The Obama administration has announced an initiative to help state and local housing finance authorities (HFAs) maintain the viability of their lending programs during the economic downturn.
The plan has two components. A New Issue Bond Program will provide temporary financing to HFAs to issue new mortgage revenue bonds (MRBs). Using authority under the Housing and Economic Recovery Act of 2008, the Treasury Department will purchase securities of Fannie Mae and Freddie Mac backed by these new MRBs. The program can support several hundred thousand new mortgages to first-time home buyers this coming year, as well as refinancing opportunities to put at-risk but responsible and performing borrowers into more sustainable mortgages, said officials. The new bond issuance is also expected to support development of tens of thousands of new rental housing units for working families.
The second piece is the Temporary Credit and Liquidity Program for outstanding HFA variable-rate debt to strengthen HFA lending capacity. Fannie and Freddie will provide replacement credit and liquidity facilities available to HFAs that will help reduce the costs of maintaining existing financing for the HFAs. Treasury will backstop the government-sponsored enterprise (GSE) replacement credit and liquidity facilities for the HFAs by buying an interest in them.
The temporary programs come at a time when some HFAs have shut down their lending. So far this year, HFAs have sold only 91 single-family housing bond issues totaling $4 billion compared to 232 issues totaling $10 billion last year and 355 issues totaling $16 billion in 2007, according to the National Council of State Housing Agencies.

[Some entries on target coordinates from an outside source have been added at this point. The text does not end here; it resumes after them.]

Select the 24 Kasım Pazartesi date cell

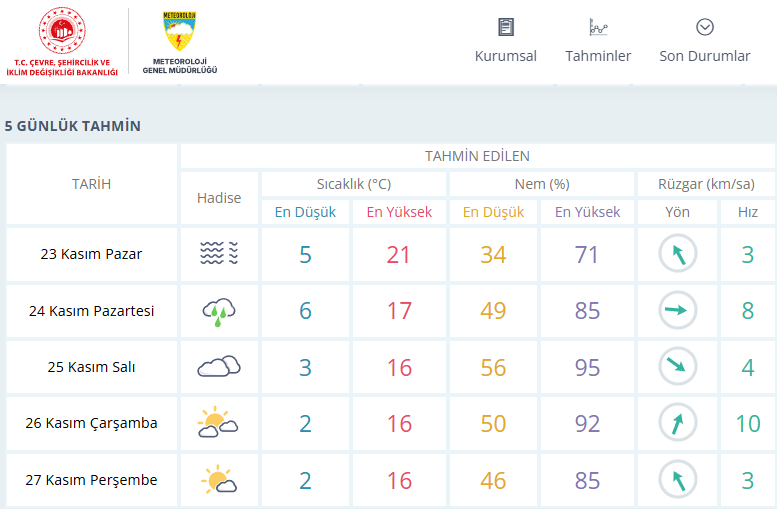tap(92, 311)
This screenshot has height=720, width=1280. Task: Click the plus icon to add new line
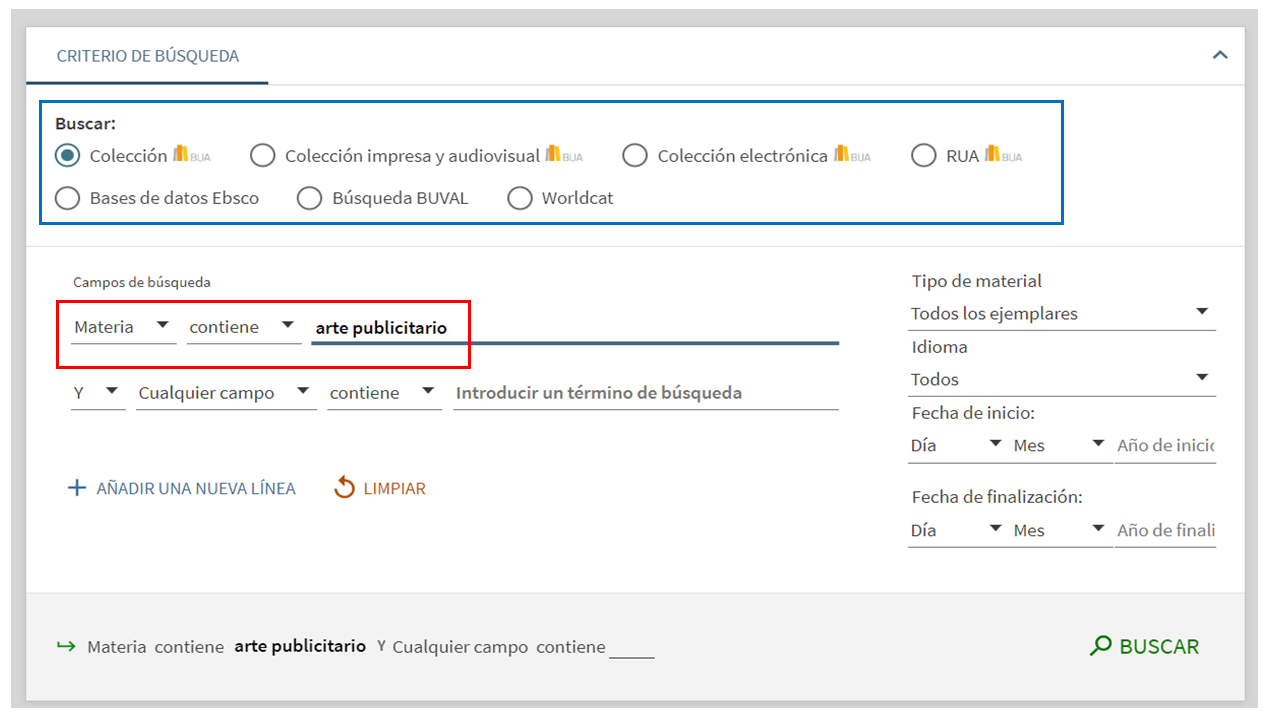pos(77,489)
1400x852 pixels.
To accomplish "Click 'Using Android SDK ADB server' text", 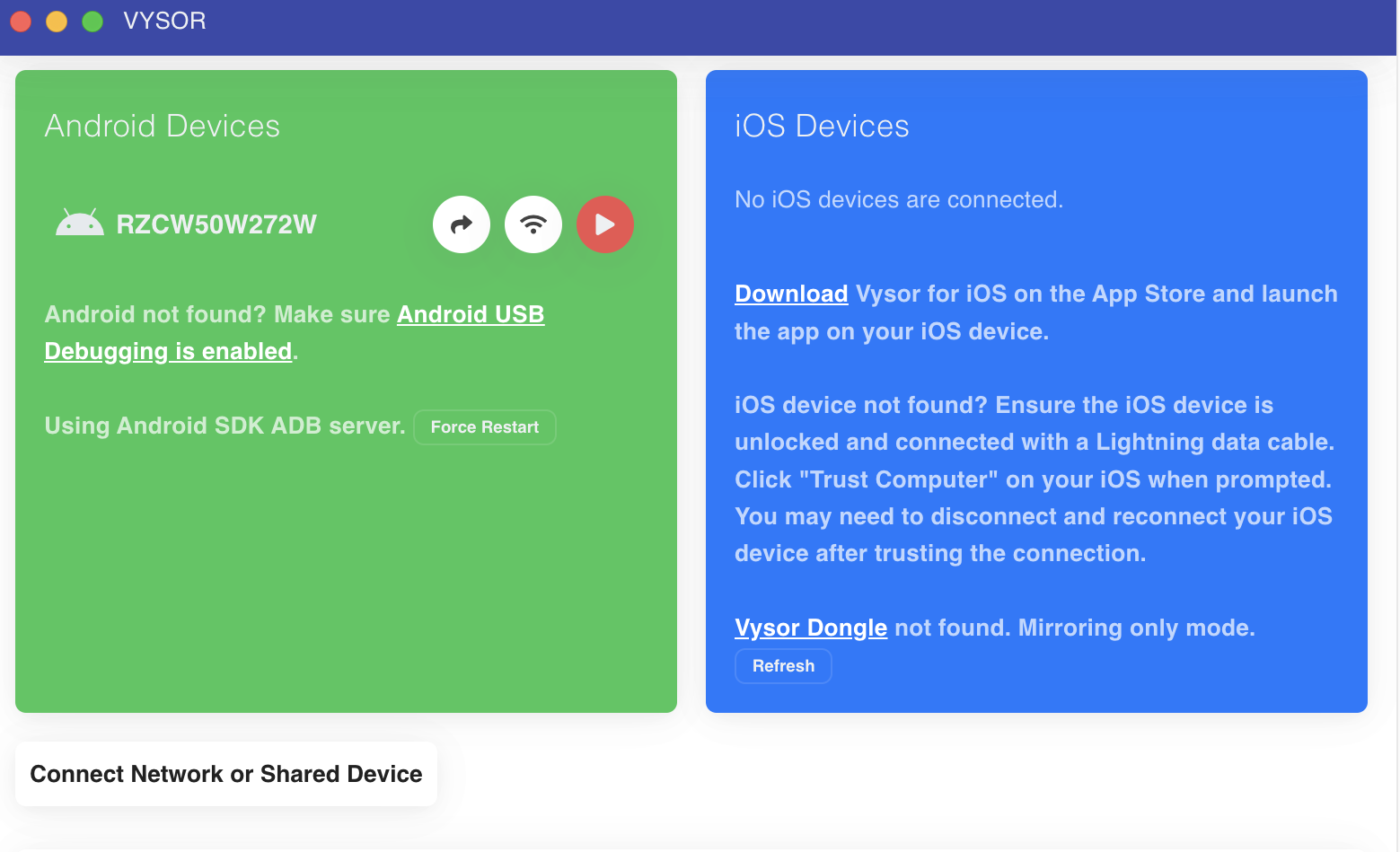I will pos(225,426).
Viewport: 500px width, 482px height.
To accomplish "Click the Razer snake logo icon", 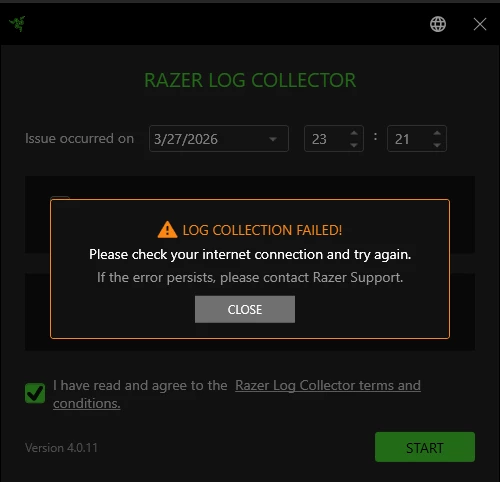I will (x=17, y=24).
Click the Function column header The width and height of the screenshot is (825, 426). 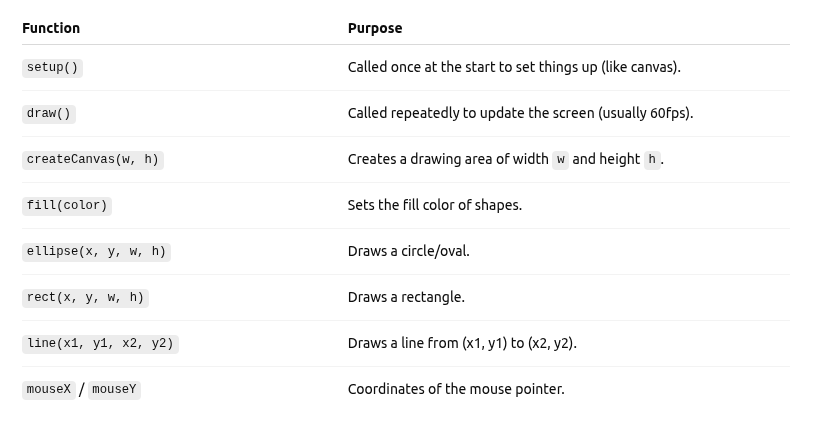coord(51,28)
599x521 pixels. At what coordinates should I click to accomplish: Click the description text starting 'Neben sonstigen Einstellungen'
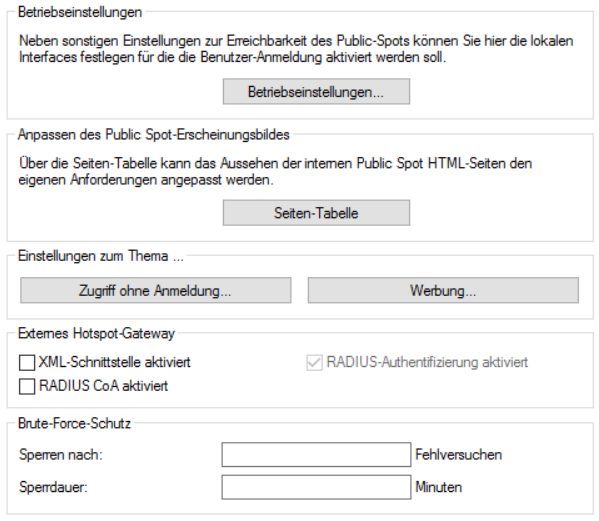(x=296, y=49)
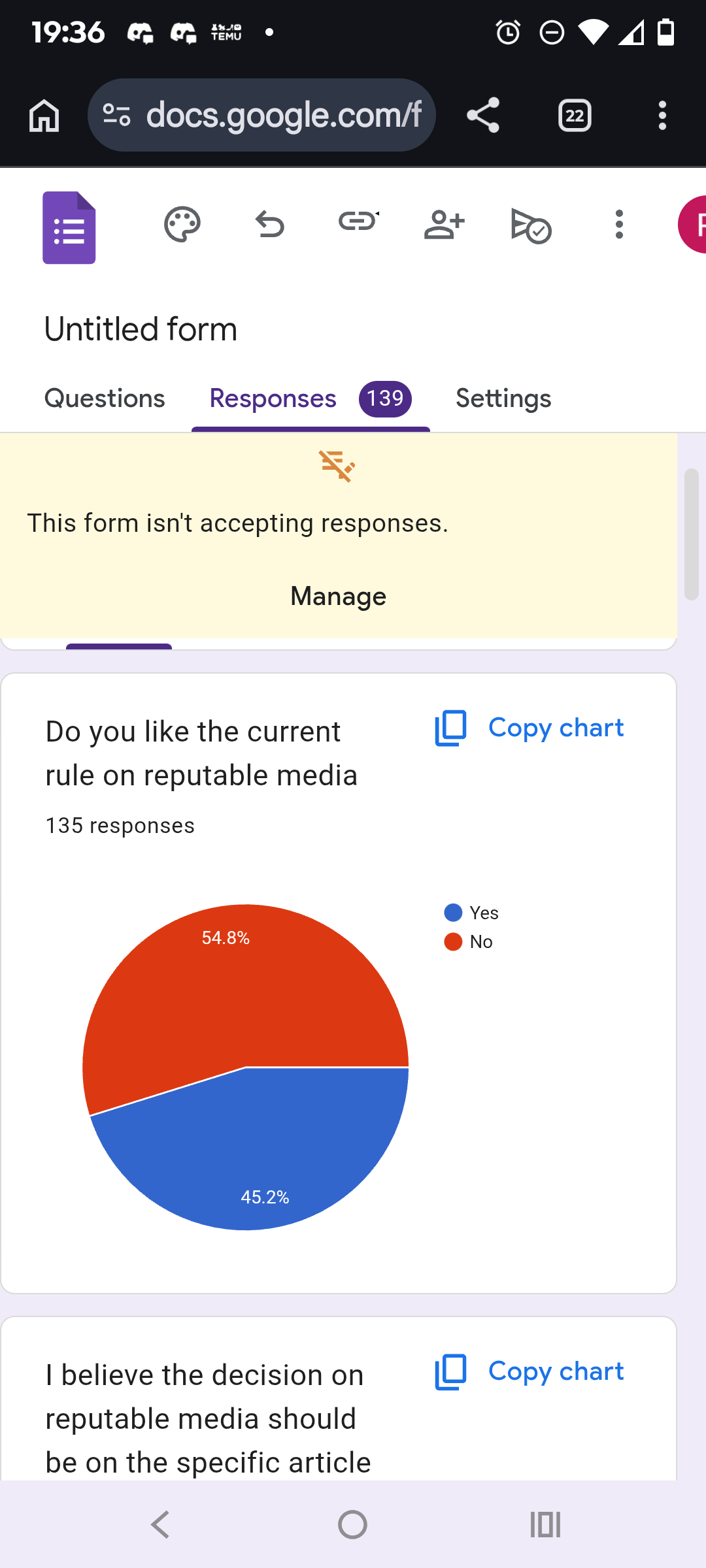Screen dimensions: 706x1568
Task: Open the Google Forms home icon
Action: (x=69, y=227)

Despite being pressed by reporters during a media briefing, federal officials did not indicate how large the temporary programs might be. Instead, they repeated that the programs are being built from the ground up and the appropriate size still needs to be determined.
However, a deadline looms. All new bond issuance and Treasury purchases of related GSE securities must occur by Dec. 31. Replacement liquidity facilities must also be arranged through the GSEs by Dec. 31.